Learning Nature’s Language

13 Saturday Jun 2015

Posted by Kate Spring in Nature/Environment

≈ 6 Comments

Tags

earth, ecological literacy, ecology, life, nature, Orion Magazine, place, Robert MacFarlane, teaching

in the forestA heavy rain last night, and now a cool morning.  Tall grasses adorned with seed heads give indication of the slightest breeze, as they dip and swirl as if in conversation.  It’s a language I can’t decipher in words, yet I feel their gentle contentment in the burgeoning sun and the drips of water sliding from their slender leaves.

There is birdsong, as usual these mornings, but I cannot tell you what birds are singing. After 28 years of living, I can identify only the songs of chickadees, red-winged blackbirds, mourning doves, crows and ravens.  I can hear the high screech of hawks overhead, but do not know what type of hawk it is.  For a few years I knew the sound of saw-whet owls and the different beats of woodpeckers, but they are memories of my memory now, and I am in need of a new lesson.

In a recent essay titled Landspeak in Orion Magazine, Robert MacFarlane writes about the deletion of nature-based words from the Oxford Junior Dictionary, and the way human relationship to nature changes as we lose the ability to interact with nature through language.  He writes:

“A basic literacy of landscape is falling away up and down the ages. And what is lost along with this literacy is something precious: a kind of word magic, the power that certain terms possess to enchant our relations with nature and place. As the writer Henry Porter observed, the OUP [Oxford University Press] deletions removed the ‘euphonious vocabulary of the natural world—words which do not simply label an object or action but in some mysterious and beautiful way become part of it.'”
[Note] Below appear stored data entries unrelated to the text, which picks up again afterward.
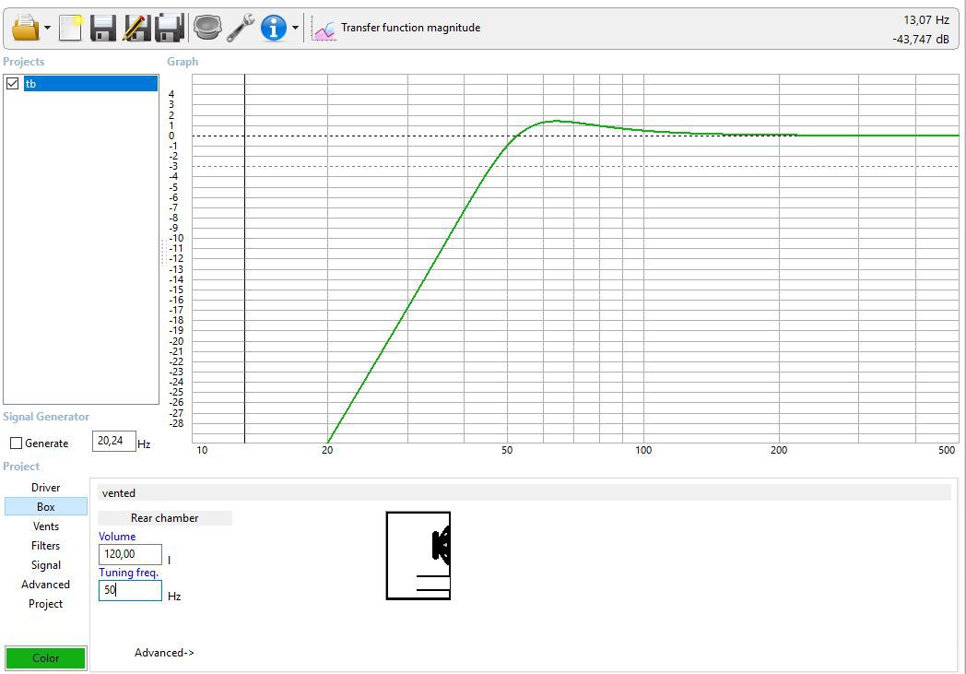Uncheck the tb project checkbox
This screenshot has width=966, height=674.
[13, 84]

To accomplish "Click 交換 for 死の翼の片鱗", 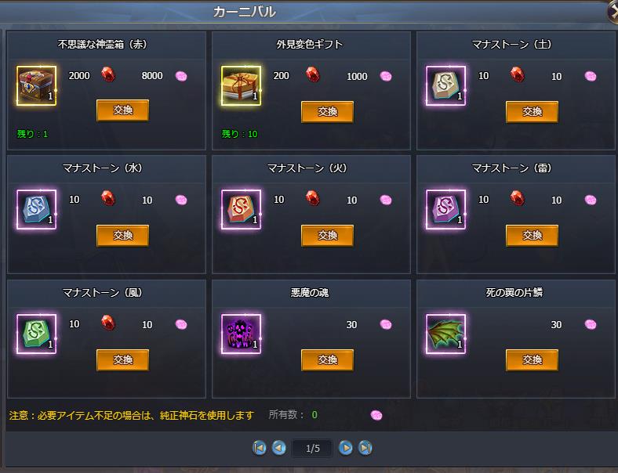I will pos(532,359).
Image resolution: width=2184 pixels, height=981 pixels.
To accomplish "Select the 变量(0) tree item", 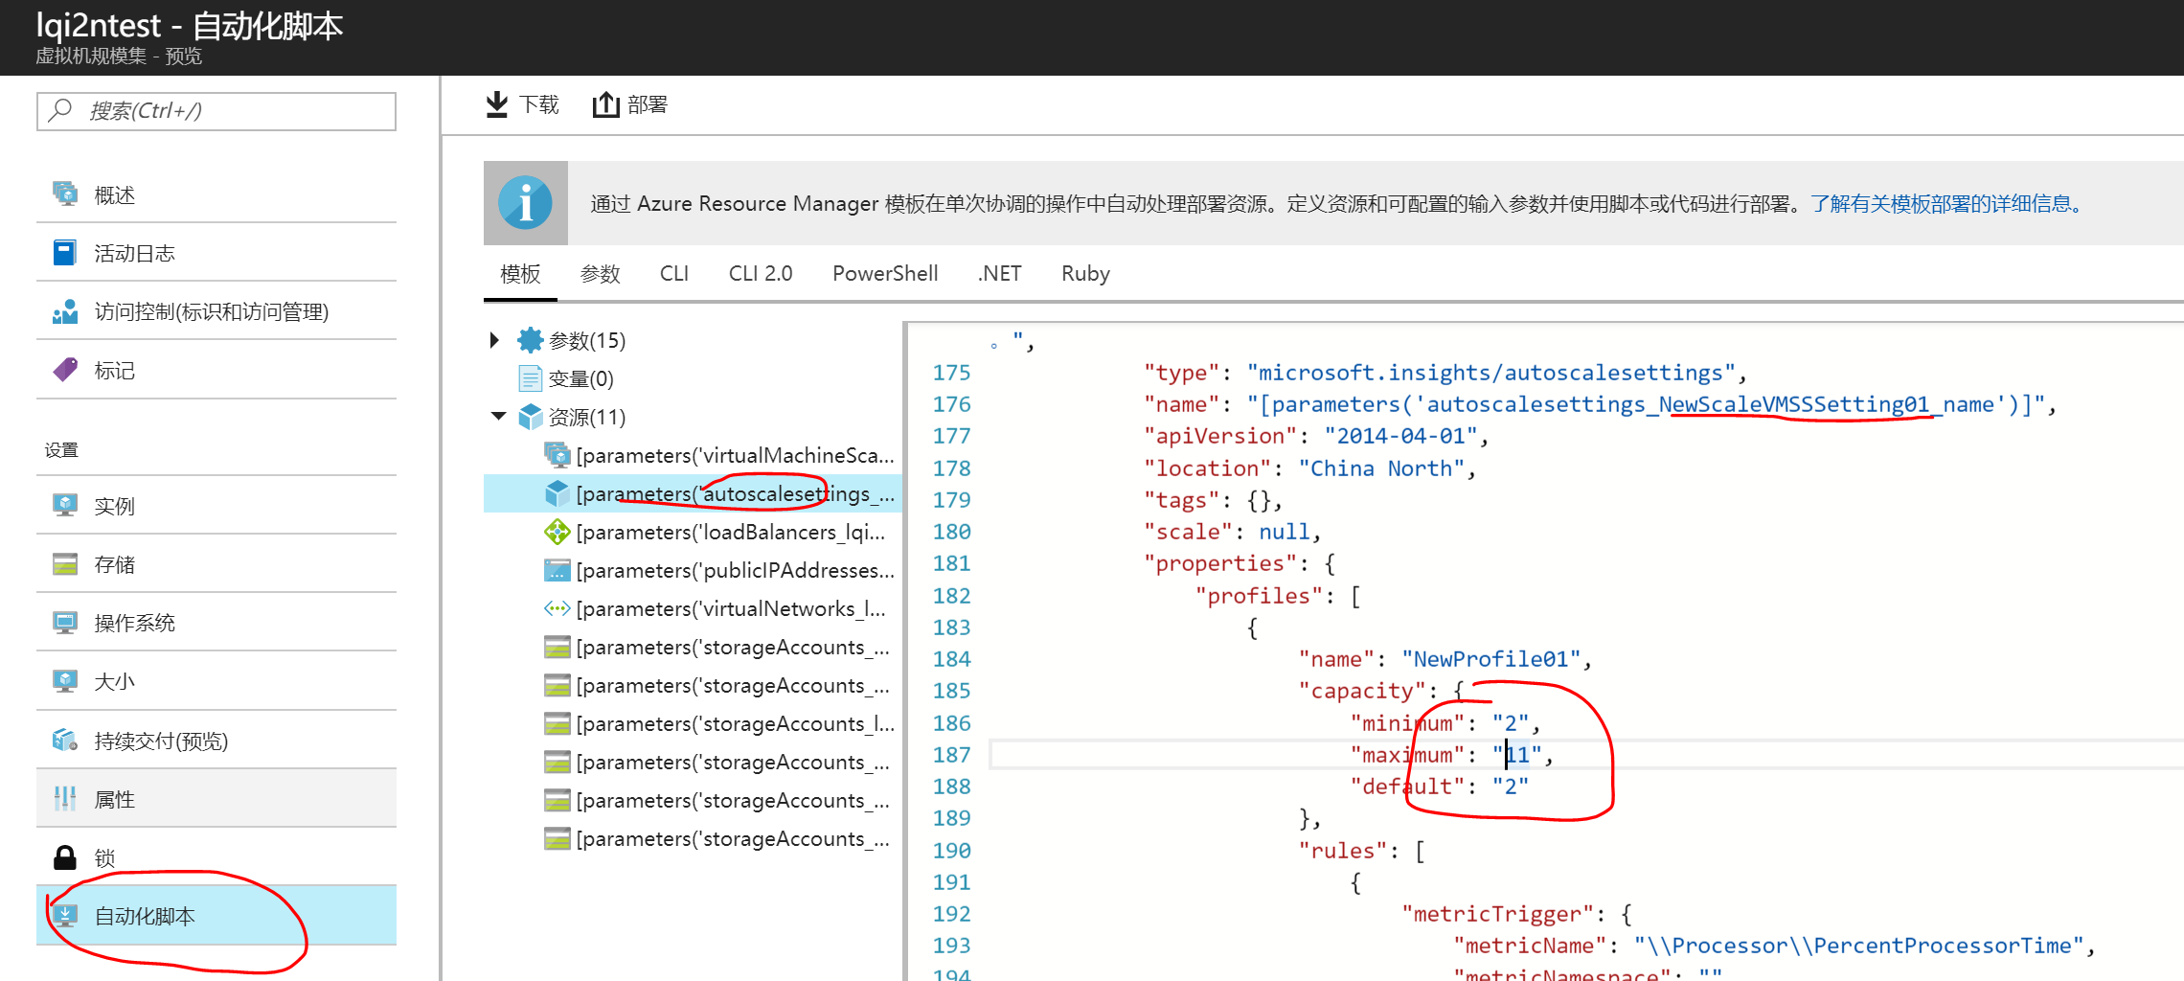I will point(580,379).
A few weeks after reading MacFarlane’s essay, I heard a commentary on Vermont Public Radio, titled “Documenting the Decline,” in which Vic Henningson notes MacFarlane’s writings, and says:

“As the number of botanists declines and words relating to nature disappear from dictionaries, the evidence suggests we’re becoming strangers to the natural world, victims of self-inflicted ecological illiteracy. And when we no longer understand nature, no doubt we’ll finally stop worrying about climate change.  We’ll still enjoy looking at nature, but as novelist and naturalist John Fowles noted, landscape alone is a “bare lifeless body” without the flora and fauna that give it speech, movement, and dress. ‘Without natural history’ hewrote, ‘the world is only a fraction seen. [Imagine] not knowing any flowers, any birds. [T]o so many, they are meaningless hieroglyphs.'”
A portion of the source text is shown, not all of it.